╭──
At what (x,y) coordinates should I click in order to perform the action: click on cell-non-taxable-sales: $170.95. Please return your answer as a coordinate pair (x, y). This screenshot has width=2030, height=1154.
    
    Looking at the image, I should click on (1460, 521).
╰──
╭──
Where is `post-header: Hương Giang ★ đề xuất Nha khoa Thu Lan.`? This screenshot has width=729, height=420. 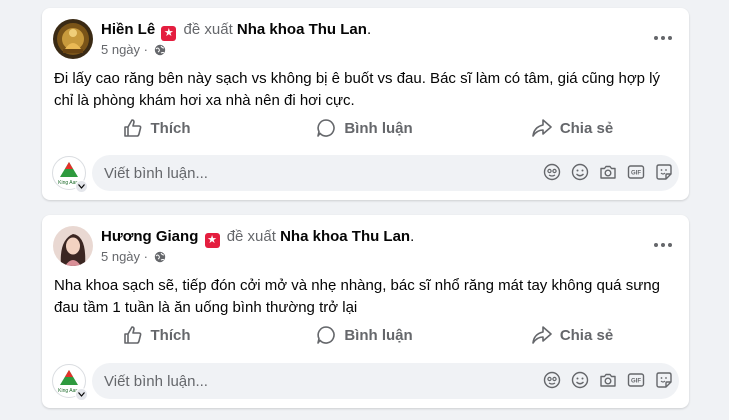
╰──
╭──
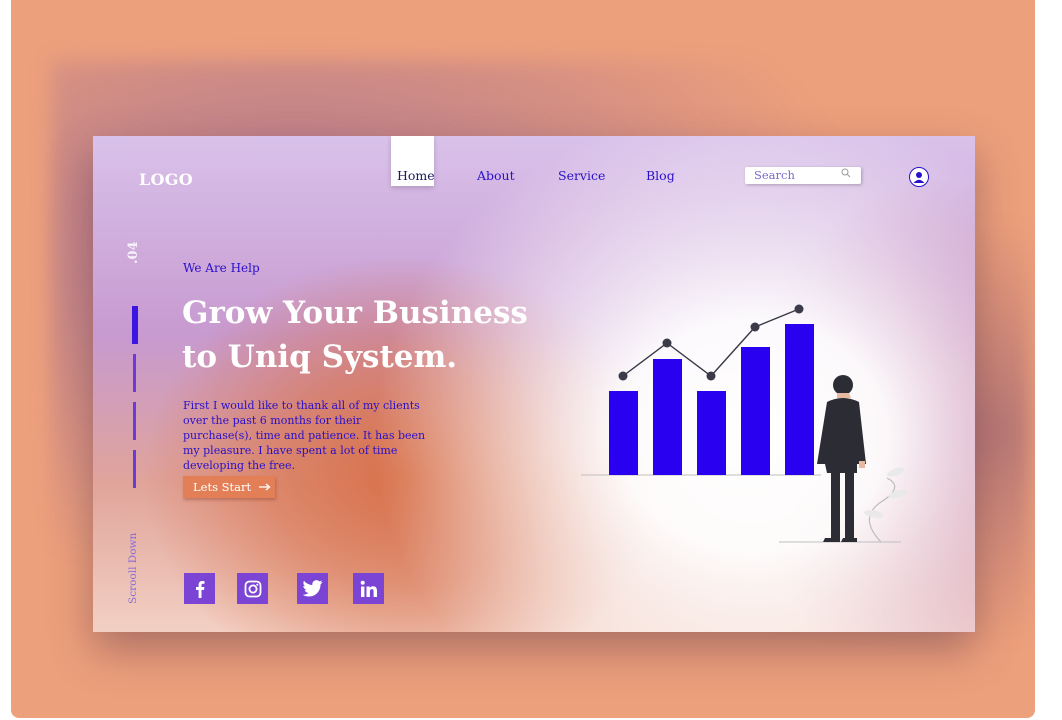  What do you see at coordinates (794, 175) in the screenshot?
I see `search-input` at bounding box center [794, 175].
╰──
● TASK: Reproduce the rows verbatim, beginning with the line containing "At what (x,y)" and continuing through the line containing "Looking at the".

● RESPONSE BOX:
At what (x,y) coordinates should I click in order to perform the action: click on cell-non-taxable-sales: $170.95. Please return your answer as a coordinate pair (x, y). This screenshot has width=2030, height=1154.
    
    Looking at the image, I should click on (1460, 521).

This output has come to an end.